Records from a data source

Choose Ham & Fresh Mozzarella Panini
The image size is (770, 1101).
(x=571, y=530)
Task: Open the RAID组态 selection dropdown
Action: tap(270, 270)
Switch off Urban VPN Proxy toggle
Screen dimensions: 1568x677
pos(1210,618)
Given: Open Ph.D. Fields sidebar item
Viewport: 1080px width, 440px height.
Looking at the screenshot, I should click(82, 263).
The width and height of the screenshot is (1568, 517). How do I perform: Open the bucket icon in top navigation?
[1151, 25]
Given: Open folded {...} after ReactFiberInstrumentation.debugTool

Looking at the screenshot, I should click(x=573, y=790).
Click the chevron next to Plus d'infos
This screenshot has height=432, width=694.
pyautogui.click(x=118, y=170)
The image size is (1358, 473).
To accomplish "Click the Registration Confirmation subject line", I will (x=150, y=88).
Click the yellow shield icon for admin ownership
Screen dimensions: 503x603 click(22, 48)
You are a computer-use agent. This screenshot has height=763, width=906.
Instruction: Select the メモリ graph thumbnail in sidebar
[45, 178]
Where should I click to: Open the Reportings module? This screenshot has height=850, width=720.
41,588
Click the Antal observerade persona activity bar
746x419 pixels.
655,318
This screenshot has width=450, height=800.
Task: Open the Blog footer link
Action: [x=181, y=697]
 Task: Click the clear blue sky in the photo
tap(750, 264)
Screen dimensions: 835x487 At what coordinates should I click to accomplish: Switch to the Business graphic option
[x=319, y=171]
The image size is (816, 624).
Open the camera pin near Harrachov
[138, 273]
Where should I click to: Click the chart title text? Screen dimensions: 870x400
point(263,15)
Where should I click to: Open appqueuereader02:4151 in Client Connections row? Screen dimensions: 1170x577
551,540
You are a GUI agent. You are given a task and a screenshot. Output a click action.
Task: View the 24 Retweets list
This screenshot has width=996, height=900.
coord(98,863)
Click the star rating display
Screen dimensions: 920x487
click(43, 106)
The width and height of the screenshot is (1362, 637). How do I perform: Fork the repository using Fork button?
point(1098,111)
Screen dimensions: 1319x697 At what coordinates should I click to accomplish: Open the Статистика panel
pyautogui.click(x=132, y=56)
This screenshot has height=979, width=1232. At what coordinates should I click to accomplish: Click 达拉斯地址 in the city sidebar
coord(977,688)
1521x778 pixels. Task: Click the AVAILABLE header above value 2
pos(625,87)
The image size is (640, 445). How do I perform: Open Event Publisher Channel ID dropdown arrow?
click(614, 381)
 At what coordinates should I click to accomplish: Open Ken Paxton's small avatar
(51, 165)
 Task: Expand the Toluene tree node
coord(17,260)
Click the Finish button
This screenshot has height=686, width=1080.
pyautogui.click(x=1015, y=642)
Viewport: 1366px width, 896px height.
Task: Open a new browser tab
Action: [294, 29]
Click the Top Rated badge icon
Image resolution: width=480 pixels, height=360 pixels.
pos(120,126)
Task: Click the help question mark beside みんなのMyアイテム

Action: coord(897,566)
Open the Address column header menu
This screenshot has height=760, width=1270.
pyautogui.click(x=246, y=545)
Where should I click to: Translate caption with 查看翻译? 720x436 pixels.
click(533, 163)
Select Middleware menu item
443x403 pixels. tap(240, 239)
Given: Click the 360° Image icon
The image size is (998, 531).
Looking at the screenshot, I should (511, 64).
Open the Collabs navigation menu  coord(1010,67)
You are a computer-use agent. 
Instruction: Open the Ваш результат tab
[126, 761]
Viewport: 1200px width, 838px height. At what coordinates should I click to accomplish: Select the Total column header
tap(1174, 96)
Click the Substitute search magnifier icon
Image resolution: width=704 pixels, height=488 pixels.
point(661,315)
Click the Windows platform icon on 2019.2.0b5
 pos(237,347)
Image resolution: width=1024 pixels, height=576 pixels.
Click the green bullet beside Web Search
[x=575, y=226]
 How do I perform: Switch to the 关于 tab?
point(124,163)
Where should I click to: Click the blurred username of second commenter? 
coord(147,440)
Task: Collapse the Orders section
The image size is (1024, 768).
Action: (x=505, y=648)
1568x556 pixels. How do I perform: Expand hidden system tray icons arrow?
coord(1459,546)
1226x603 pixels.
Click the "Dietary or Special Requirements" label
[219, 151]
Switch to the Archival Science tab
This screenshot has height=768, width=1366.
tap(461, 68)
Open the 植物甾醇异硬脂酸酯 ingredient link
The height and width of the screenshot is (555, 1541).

### TASK ITEM
Where does the string "agent" occur in the data above? Copy every line that holds it.

### RESPONSE TO THE TASK
You are a computer-use agent. This screenshot has height=763, width=906.
You are a GUI agent. You are given a task and a screenshot. Output a click action.
You are a computer-use agent. 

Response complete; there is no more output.